■ **What needs to be done**:
Output only the lines of the entries that follow, starting at the one with "Back To Homepage (195, 581)" and running down to the one with "Wrist splint (22, 2145)", both included and unchanged.

■ **Listed records**:
------------------------

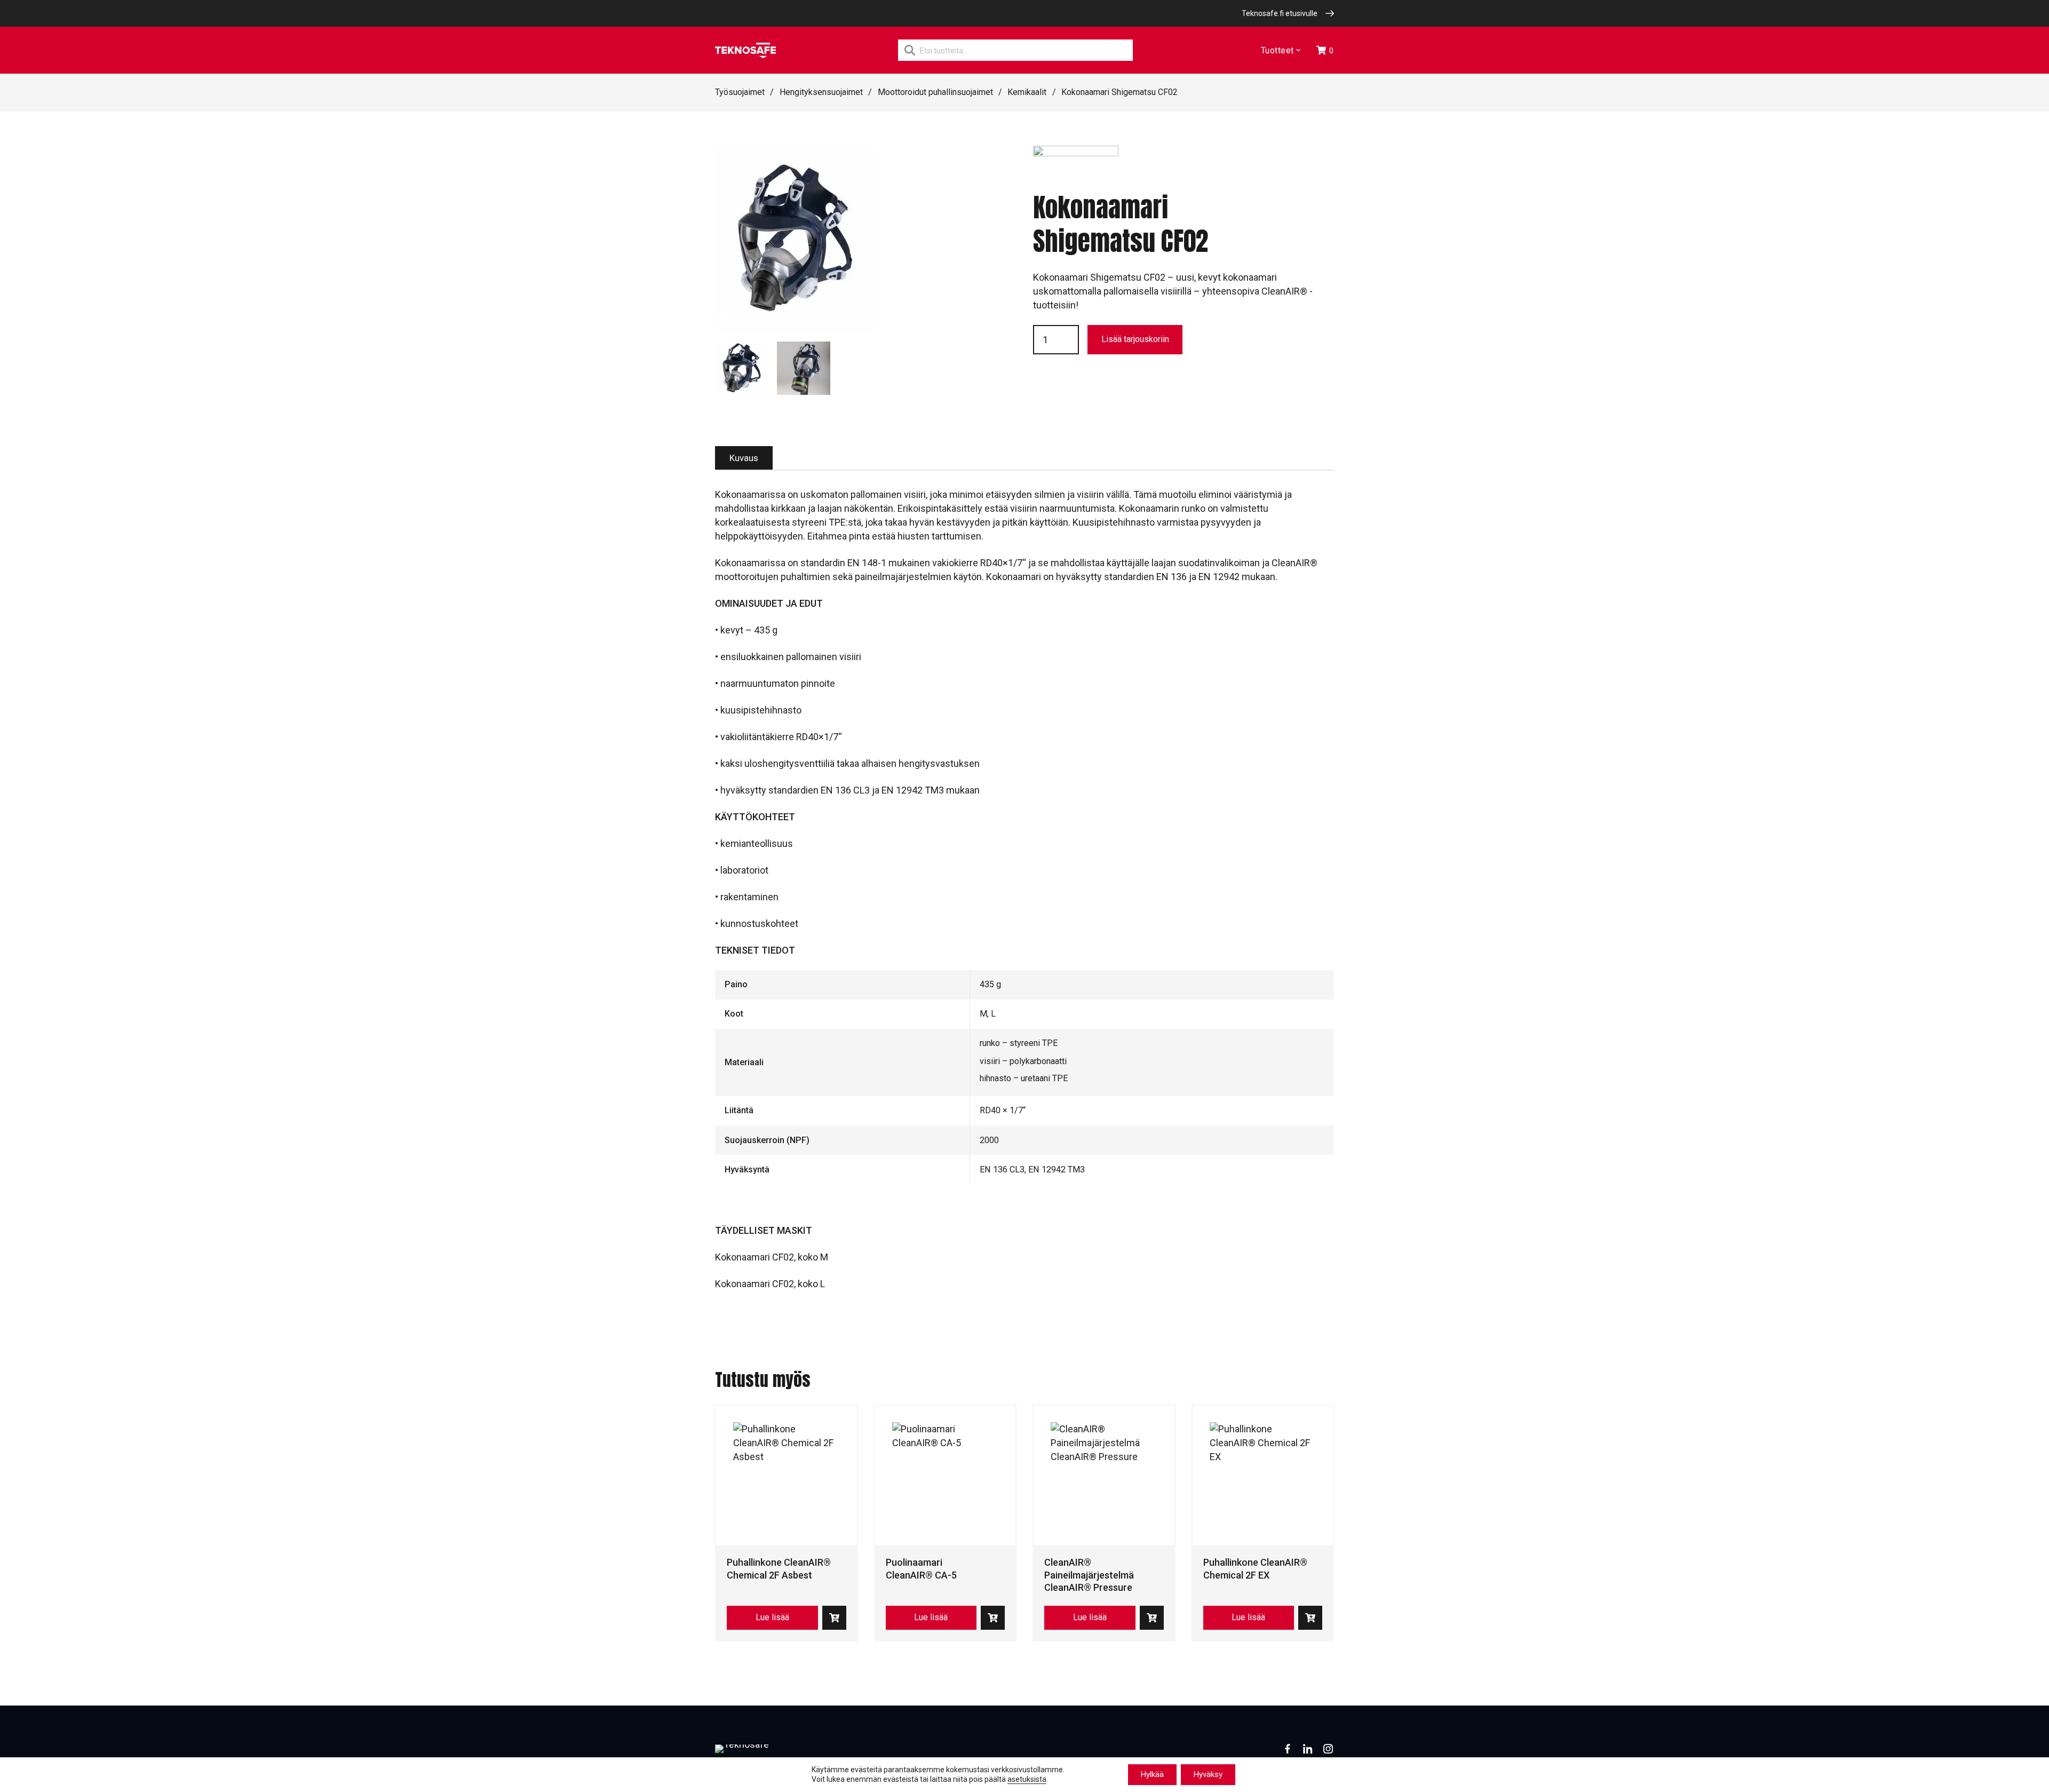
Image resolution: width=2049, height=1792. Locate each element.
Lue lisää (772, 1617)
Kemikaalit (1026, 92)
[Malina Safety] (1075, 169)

------------------------

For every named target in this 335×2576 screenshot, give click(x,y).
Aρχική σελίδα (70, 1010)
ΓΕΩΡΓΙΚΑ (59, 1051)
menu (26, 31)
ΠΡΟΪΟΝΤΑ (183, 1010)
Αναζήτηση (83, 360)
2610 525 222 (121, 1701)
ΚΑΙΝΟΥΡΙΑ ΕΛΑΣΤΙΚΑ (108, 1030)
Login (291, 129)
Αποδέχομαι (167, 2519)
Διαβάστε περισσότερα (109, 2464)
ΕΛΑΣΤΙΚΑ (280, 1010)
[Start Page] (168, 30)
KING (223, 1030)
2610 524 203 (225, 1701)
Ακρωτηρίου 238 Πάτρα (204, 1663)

------------------------

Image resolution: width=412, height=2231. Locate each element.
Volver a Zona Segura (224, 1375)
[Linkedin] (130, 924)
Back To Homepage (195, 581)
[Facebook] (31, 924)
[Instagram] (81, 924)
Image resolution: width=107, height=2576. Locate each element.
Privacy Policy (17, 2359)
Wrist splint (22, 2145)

------------------------

■ **Completed exercise**:
Back To Homepage (195, 581)
[Facebook] (31, 924)
[Instagram] (81, 924)
Image resolution: width=107, height=2576. Locate each element.
Privacy Policy (17, 2359)
Wrist splint (22, 2145)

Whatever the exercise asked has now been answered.